## TASK INSTRUCTIONS:
Can you format the material as a Markdown table with columns "No." and "Text", starting with the line containing "I will coord(1187,290)." and going on through the line containing "[x=199, y=125]", both included? Number each row and leave out any blank lines.

## MATERIAL TO PROCESS:
***

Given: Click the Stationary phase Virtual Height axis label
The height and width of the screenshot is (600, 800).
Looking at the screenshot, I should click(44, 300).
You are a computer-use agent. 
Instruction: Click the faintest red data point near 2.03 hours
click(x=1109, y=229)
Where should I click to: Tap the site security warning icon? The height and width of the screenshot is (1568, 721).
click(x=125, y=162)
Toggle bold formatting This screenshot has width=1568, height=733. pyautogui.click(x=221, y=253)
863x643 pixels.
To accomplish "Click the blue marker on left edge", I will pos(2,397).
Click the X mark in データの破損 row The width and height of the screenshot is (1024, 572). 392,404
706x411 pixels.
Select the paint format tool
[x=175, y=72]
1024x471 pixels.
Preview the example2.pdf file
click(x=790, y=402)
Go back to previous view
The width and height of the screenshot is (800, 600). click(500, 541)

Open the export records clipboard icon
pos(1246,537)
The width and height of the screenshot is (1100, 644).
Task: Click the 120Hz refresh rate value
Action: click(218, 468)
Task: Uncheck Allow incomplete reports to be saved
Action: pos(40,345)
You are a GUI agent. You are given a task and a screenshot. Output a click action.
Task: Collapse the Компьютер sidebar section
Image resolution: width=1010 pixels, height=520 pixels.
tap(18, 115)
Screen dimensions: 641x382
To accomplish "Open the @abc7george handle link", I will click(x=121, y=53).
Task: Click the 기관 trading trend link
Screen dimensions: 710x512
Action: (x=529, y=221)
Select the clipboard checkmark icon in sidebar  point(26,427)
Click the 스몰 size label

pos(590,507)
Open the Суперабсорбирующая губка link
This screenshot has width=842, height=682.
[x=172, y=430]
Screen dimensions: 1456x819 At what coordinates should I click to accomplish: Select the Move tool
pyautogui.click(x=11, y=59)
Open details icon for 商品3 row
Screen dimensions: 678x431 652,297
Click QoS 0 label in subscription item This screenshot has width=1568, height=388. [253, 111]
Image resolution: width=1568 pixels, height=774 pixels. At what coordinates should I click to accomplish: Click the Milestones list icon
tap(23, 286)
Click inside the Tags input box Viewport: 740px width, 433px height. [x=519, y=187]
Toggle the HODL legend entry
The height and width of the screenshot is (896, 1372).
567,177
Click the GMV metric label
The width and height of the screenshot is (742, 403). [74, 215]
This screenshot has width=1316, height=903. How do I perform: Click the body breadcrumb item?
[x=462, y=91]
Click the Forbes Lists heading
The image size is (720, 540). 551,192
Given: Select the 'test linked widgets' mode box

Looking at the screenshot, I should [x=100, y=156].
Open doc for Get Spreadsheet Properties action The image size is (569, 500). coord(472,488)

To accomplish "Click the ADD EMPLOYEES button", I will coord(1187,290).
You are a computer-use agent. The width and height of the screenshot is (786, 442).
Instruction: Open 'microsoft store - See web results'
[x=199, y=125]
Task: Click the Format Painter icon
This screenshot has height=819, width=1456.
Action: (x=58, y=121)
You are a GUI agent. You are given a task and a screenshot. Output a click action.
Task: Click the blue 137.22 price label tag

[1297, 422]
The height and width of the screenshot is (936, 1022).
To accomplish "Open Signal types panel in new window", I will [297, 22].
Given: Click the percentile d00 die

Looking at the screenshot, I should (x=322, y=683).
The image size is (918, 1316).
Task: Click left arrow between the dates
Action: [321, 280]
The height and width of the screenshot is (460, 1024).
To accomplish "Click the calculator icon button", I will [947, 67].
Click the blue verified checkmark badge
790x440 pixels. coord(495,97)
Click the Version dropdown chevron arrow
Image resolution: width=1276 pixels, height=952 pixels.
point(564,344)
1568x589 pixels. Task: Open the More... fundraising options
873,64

***

## COMPLETED EXERCISE:
| No. | Text |
|---|---|
| 1 | To accomplish "Click the ADD EMPLOYEES button", I will coord(1187,290). |
| 2 | You are a computer-use agent. The width and height of the screenshot is (786, 442). |
| 3 | Instruction: Open 'microsoft store - See web results' |
| 4 | [x=199, y=125] |